Nella Chiesa, talvolta, si riconosce il dono (a parole), però se ne fa motivo di vanto o di affermazione di sé. Si marca lo specifico del compito e del ministero ricevuto. Ma il servizio deve portare a confondersi con coloro ai quali viene prestato, non deve portare a distinguersi. Il lievito, finché si distacca dalla massa, non potrà mai essere se stesso.
In ogni modo, va anche detto che l'autorità di Pietro non è personale, ma collegiale. Infatti, Gesù affermerà lo stesso potere di legare e sciogliere, sempre nell'ambito della Chiesa, anche agli altri discepoli: cfr. Mt 18,18.

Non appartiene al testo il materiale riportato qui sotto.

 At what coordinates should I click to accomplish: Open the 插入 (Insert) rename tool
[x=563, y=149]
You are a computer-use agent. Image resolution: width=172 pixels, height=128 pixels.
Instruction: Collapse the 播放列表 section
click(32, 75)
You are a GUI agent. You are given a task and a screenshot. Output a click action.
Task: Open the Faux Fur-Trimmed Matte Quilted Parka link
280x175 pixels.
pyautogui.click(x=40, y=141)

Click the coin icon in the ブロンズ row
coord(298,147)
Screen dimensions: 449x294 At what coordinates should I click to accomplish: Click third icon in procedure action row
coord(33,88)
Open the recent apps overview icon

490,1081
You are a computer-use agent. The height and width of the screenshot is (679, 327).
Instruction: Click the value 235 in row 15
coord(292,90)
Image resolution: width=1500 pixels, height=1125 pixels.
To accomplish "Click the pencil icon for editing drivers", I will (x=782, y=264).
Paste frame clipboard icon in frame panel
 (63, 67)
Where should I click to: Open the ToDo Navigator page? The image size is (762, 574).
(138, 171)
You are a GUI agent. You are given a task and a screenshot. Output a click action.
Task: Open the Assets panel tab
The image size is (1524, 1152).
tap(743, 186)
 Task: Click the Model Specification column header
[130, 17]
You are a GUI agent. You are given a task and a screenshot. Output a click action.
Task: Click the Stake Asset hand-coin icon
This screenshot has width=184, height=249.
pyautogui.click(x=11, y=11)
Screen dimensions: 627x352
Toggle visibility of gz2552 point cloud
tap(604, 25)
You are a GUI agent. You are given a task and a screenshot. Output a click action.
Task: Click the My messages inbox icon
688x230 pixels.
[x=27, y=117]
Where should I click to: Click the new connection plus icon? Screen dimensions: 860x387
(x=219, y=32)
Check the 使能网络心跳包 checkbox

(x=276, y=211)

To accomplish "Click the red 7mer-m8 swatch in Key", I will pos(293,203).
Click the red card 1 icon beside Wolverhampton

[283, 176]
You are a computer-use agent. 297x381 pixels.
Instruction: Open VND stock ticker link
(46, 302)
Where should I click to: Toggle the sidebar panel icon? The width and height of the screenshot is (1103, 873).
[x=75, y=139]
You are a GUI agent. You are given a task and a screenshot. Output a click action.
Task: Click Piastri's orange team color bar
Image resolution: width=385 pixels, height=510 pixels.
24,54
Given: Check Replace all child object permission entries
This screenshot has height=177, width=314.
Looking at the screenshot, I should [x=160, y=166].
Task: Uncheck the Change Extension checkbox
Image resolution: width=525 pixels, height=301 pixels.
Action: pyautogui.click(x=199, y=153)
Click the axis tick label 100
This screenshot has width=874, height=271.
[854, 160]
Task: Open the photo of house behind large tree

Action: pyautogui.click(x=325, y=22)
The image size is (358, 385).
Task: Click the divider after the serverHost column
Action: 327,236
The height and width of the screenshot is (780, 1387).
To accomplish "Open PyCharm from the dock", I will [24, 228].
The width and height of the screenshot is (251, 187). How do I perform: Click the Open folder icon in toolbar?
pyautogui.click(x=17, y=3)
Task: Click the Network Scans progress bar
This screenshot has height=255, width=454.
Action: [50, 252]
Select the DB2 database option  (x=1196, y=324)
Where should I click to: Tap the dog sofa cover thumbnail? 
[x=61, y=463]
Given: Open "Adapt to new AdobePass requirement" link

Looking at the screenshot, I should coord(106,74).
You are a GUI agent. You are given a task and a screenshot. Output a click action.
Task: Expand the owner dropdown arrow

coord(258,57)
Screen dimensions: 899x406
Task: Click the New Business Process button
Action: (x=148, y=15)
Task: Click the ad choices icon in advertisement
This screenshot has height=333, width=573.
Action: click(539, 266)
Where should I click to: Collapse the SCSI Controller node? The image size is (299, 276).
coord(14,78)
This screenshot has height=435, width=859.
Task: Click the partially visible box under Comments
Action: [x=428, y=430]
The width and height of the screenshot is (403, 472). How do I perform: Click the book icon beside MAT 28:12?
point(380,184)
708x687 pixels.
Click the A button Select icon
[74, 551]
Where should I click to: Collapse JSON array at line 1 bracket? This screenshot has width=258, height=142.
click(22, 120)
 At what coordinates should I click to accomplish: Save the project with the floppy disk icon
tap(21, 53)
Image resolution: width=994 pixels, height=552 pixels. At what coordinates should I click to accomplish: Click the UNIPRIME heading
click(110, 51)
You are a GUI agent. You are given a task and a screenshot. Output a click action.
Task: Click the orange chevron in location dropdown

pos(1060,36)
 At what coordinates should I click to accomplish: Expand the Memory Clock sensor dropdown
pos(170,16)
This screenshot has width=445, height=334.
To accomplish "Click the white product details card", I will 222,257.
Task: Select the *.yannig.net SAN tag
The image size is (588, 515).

Questa autorità di Pietro è data dall'essere «pietra». E’ Cristo il fondamento della Chiesa, proprio quello che Pietro ha appena affermato con la sua professione di fede. Il suo partecipare a Cristo-pietra consiste nel compito di «confermare» e «consolidare» nella fede i fratelli (cfr. Lc 22,32).
Il male non prevarrà sulla Chiesa: anche questo è un effetto della Pasqua di Cristo. Chi ha autorità nella Chiesa esercita l'espressione di questa forza positiva di vita: nell'annuncio del Vangelo, nei Sacramenti, nella vita di carità. Vi opera Cristo, attraverso il servizio dei fratelli. La scelta di alcuni e la scelta di Pietro non crea differenze e poteri che discriminano: dà, invece, concretezza alla forza di vita che è data a che cammina nella fede, attribuendo ad alcuni il fardello di portare per tutti.
Ma tutti portiamo il peso di un Signore che ha voluto e vuole rivelarsi a ciascuno, perché tutti, insieme, camminiamo verso di Lui.